6/20: Block Party hosted by the Downtown Association of Fairbanks. Gather along the banks of the Chena River and enjoy the many vendors and food options available in downtown Fairbanks while enjoying live music and lots of family fun. More information here.
6/20: The Alaska Division of Retirement and Benefits will host an AlaskaCare Town Hall meeting. This is a good opportunity for Alaskan retirees to share their thoughts and questions about their AlaskaCare health plans. Division staff will be on hand to answer questions and give detailed responses to comments and concerns presented. All retirees and dependents are invited to attend, but registration is required at least an hour in advance. Read more here.
6/20: The Petroleum Club of Anchorage will host their Summer Rides Car Show & BBQ, with the latter being available for $10 a plate. This event is open to both members and non-members of the Petroleum Club. Read more at the Facebook link here.

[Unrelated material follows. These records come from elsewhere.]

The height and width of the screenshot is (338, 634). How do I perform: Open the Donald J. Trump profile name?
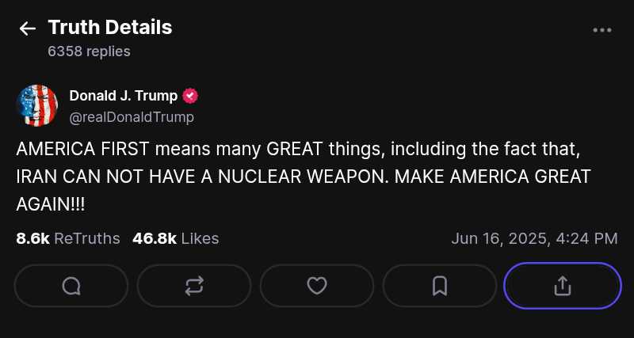[x=123, y=96]
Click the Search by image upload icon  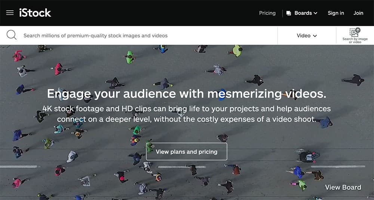coord(355,32)
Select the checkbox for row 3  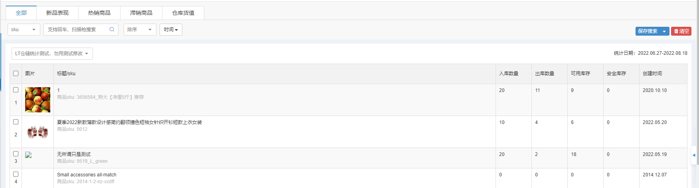pyautogui.click(x=16, y=154)
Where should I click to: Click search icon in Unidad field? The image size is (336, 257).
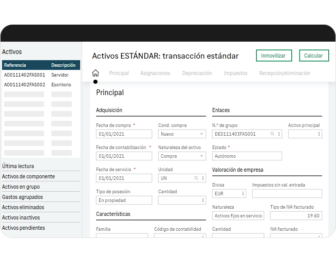196,178
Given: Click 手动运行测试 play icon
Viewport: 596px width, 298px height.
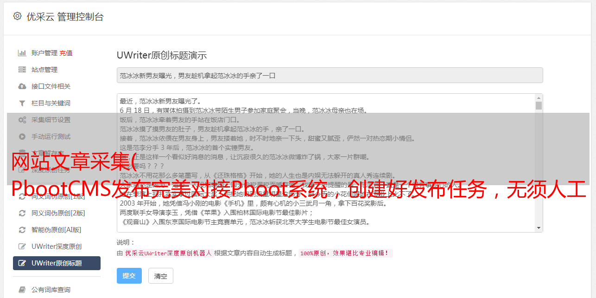Looking at the screenshot, I should tap(22, 136).
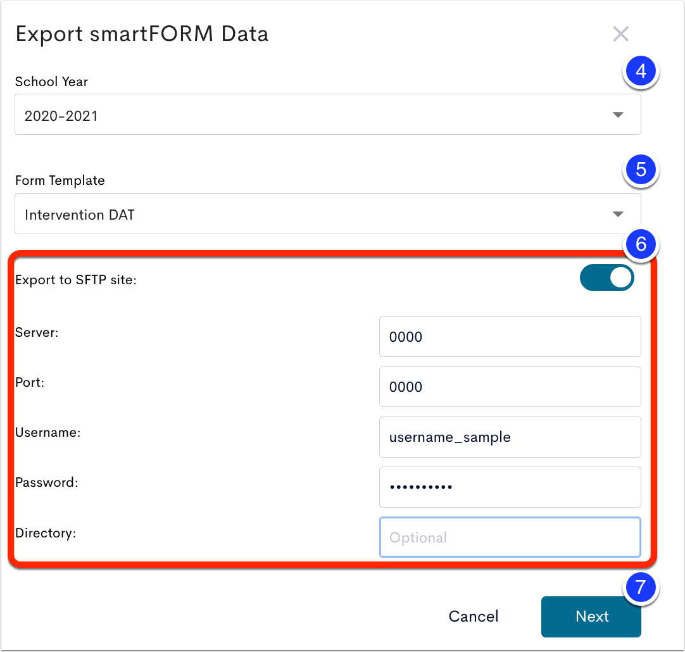This screenshot has height=652, width=685.
Task: Click the Server input containing 0000
Action: pos(510,336)
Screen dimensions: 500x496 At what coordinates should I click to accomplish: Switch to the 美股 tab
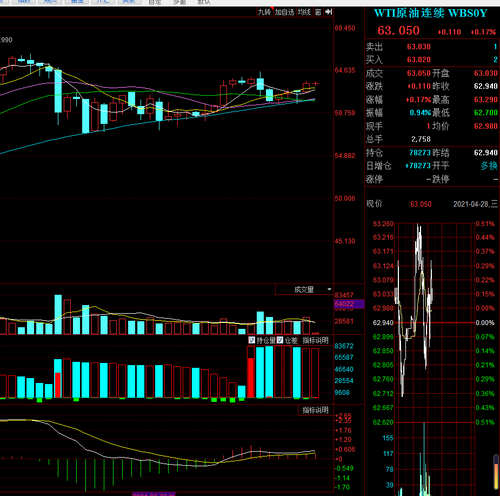coord(129,2)
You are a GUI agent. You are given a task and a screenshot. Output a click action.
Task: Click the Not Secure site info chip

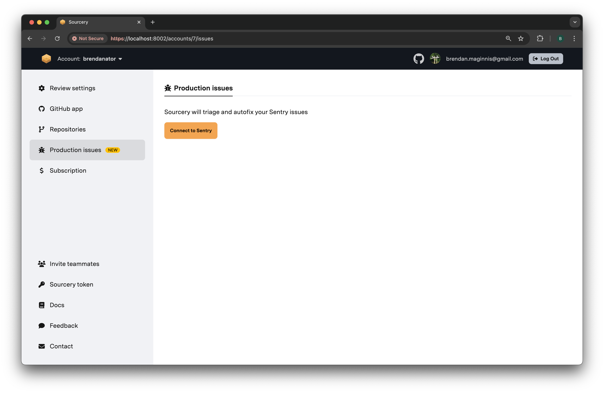[x=88, y=39]
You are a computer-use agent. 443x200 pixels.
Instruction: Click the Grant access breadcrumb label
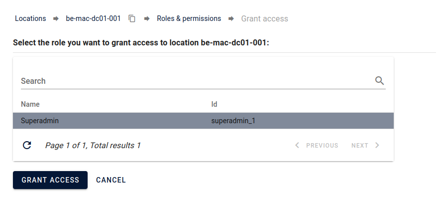click(x=264, y=18)

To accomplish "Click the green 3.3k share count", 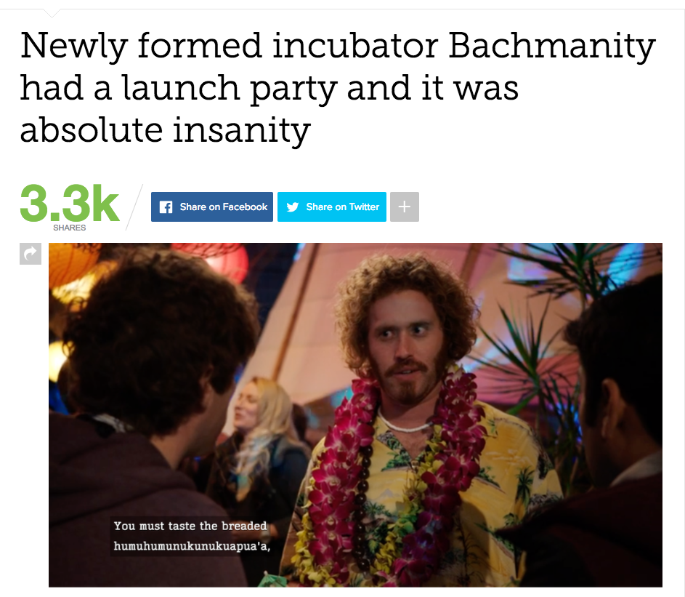I will point(70,204).
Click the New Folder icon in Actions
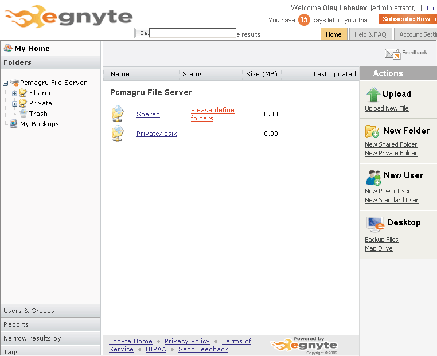Image resolution: width=437 pixels, height=356 pixels. [372, 131]
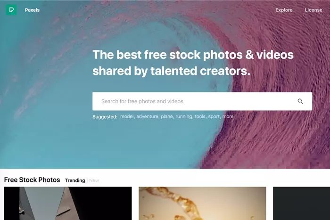Open the golden liquid splash photo thumbnail

[x=202, y=204]
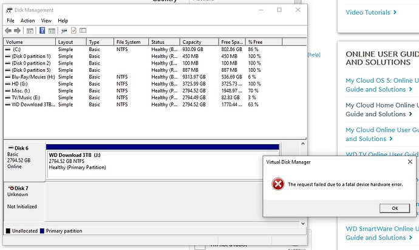Open the Video Tutorials link

371,12
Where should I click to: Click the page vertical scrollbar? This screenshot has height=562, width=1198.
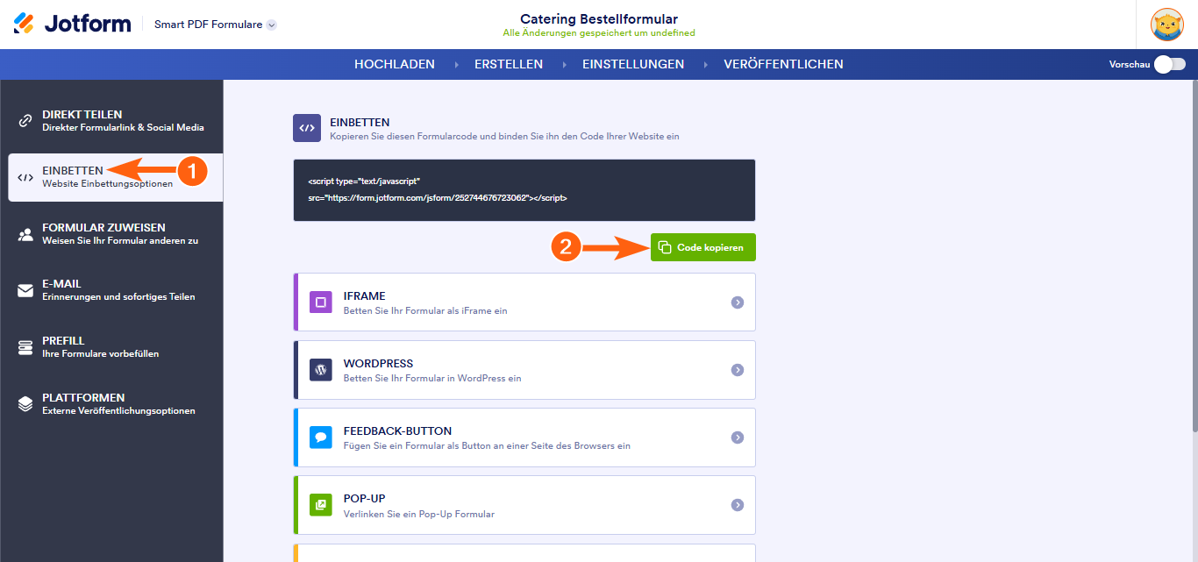[x=1194, y=263]
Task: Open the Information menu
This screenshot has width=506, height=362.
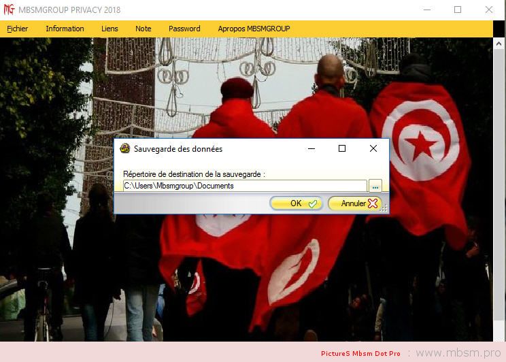Action: tap(65, 29)
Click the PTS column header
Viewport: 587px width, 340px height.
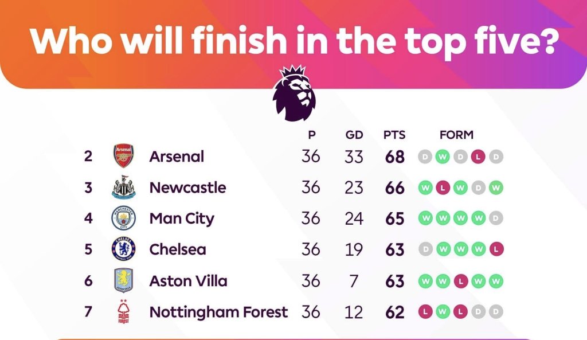tap(394, 135)
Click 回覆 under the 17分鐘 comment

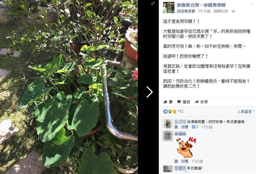click(x=185, y=127)
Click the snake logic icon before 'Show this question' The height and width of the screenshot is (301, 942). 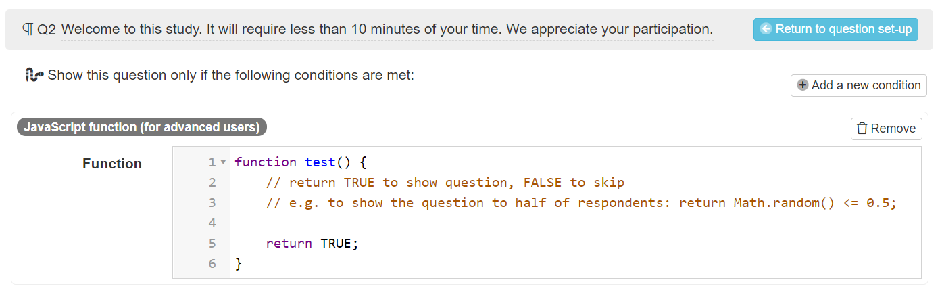pyautogui.click(x=34, y=75)
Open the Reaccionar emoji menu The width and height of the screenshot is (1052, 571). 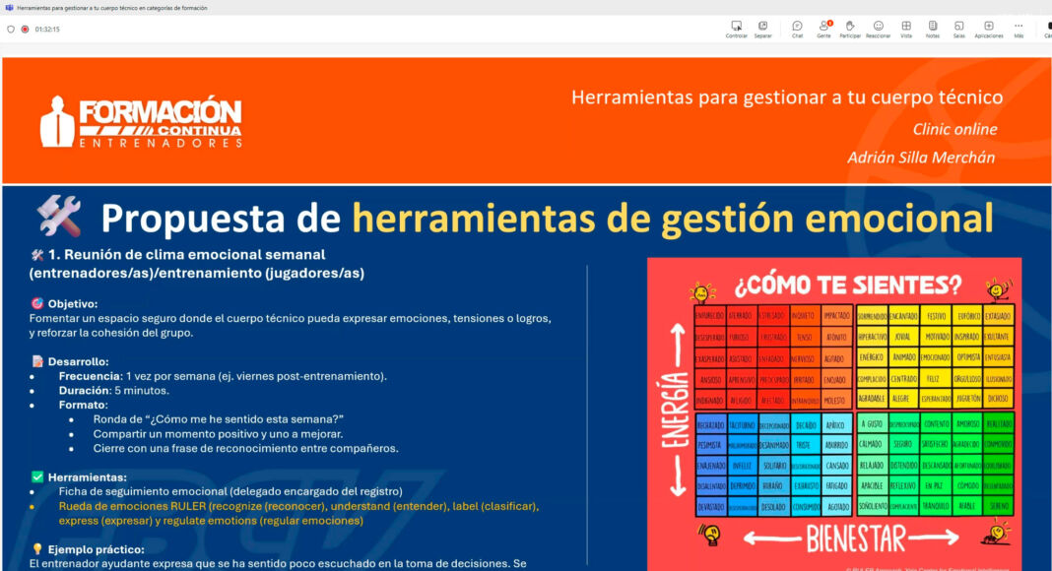(x=879, y=29)
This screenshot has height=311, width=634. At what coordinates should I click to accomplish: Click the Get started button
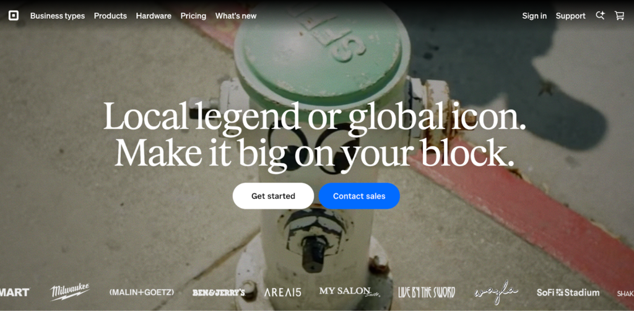point(273,196)
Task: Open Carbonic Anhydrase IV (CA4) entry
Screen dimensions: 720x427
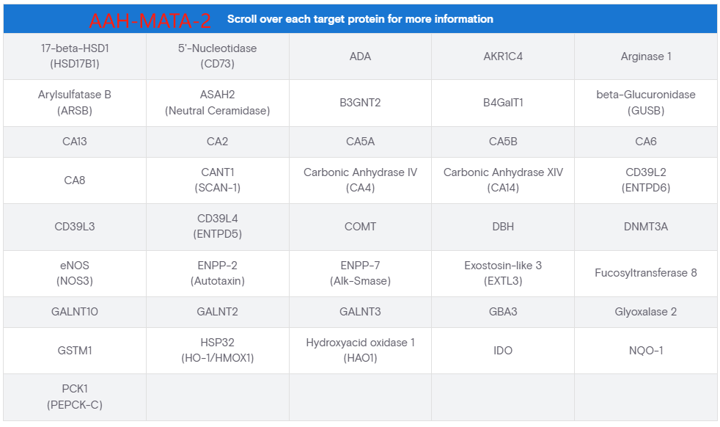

6/20-6/23: The International Food Bloggers Conference will take place in Alaska’s capital city of Juneau. Over 250 food bloggers, techies, and culinary enthusiasts of all stripes will assemble at this unique gustatory gathering. Read about the conference here.
6/21: Summer Solstice is at 7:54 am to be exact. But expect all kinds of festivities in Alaska, where it is a high holy day.
Alaska History Archive:
June 19, 1865 – 154 years ago: Union soldiers, led by General Gordon Granger, arrived in Texas to share news that the civil war had officially ended in the union’s favor, and that all remaining slaves were officially free. The symbolic move represented a decisive end to slavery in the United States, as Texas was the last remaining state to preserve the practice after President Lincoln’s Emancipation Proclamation in 1863. The commemoration of this event became known as Juneteenth Day, and all but five states recognize it as an official holiday. Alaska Governor Mike Dunleavy issued a proclamation in celebration of the day last week. Read it here.
June 20, 1977 – 42 years ago: Oil began flowing through the Trans-Alaska Pipeline for the first time. The well-known steel pipeline carries Alaska’s economic lifeblood through 800 miles of rugged Alaskan wilderness, and remains to this a day a striking example of human achievement and engineering. The 48-inch diameter pipe weaves around mountains, cuts through rivers, and crosses three mountain ranges on its journey from Prudhoe Bay to Valdez. The first oil to be sent via pipeline from Prudhoe Bay took 38 days to arrive in Valdez, and traveled at an average speed of 4 miles per hour.